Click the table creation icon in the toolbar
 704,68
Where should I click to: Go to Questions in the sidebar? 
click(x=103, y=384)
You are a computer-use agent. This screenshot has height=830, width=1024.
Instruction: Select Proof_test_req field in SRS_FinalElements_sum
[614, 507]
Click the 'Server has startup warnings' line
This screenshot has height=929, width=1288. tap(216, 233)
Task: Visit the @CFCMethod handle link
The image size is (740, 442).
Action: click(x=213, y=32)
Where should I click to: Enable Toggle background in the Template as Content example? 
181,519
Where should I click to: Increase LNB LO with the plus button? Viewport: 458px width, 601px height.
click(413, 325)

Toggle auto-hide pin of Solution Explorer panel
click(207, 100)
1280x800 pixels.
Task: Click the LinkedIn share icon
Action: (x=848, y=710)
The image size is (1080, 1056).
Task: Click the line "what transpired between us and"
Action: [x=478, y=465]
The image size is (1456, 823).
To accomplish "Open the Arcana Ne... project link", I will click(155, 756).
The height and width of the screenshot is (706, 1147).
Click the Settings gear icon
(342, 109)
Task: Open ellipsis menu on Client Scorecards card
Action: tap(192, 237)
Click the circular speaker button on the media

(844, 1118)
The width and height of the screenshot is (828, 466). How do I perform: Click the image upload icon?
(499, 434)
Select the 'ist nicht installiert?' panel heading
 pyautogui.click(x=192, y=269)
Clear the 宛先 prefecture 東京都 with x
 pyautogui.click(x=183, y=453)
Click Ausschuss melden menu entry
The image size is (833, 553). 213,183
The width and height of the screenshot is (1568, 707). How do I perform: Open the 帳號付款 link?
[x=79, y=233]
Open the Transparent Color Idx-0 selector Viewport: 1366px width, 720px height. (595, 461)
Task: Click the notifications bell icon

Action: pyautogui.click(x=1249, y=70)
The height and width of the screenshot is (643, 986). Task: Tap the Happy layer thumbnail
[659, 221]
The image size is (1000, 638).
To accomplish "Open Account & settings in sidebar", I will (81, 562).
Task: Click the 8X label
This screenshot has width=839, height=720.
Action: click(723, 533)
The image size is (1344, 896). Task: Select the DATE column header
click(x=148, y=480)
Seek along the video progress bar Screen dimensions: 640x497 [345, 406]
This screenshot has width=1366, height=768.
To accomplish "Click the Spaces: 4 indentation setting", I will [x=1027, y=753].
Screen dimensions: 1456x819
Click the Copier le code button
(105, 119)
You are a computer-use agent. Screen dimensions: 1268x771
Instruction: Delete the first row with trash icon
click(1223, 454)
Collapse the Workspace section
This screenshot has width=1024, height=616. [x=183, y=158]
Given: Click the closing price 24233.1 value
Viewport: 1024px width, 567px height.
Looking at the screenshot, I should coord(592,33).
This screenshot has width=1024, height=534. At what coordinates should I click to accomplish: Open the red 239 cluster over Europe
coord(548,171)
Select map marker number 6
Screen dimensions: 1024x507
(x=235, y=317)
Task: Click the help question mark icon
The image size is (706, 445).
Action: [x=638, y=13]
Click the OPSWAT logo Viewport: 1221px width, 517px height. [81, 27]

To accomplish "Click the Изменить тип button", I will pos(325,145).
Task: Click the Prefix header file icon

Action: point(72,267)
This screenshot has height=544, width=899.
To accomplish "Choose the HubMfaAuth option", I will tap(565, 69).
◆ ◆ ◆ ◆ ◆
_WORK TO COMPLETE_.
With the line that has "Select map marker number 6" as the first and the line that has "Click the OPSWAT" as the last, repeat exactly that run of lines above and no more.

_EXERCISE OUTPUT_.
Select map marker number 6
Screen dimensions: 1024x507
(x=235, y=317)
Task: Click the help question mark icon
The image size is (706, 445).
Action: [x=638, y=13]
Click the OPSWAT logo Viewport: 1221px width, 517px height. [81, 27]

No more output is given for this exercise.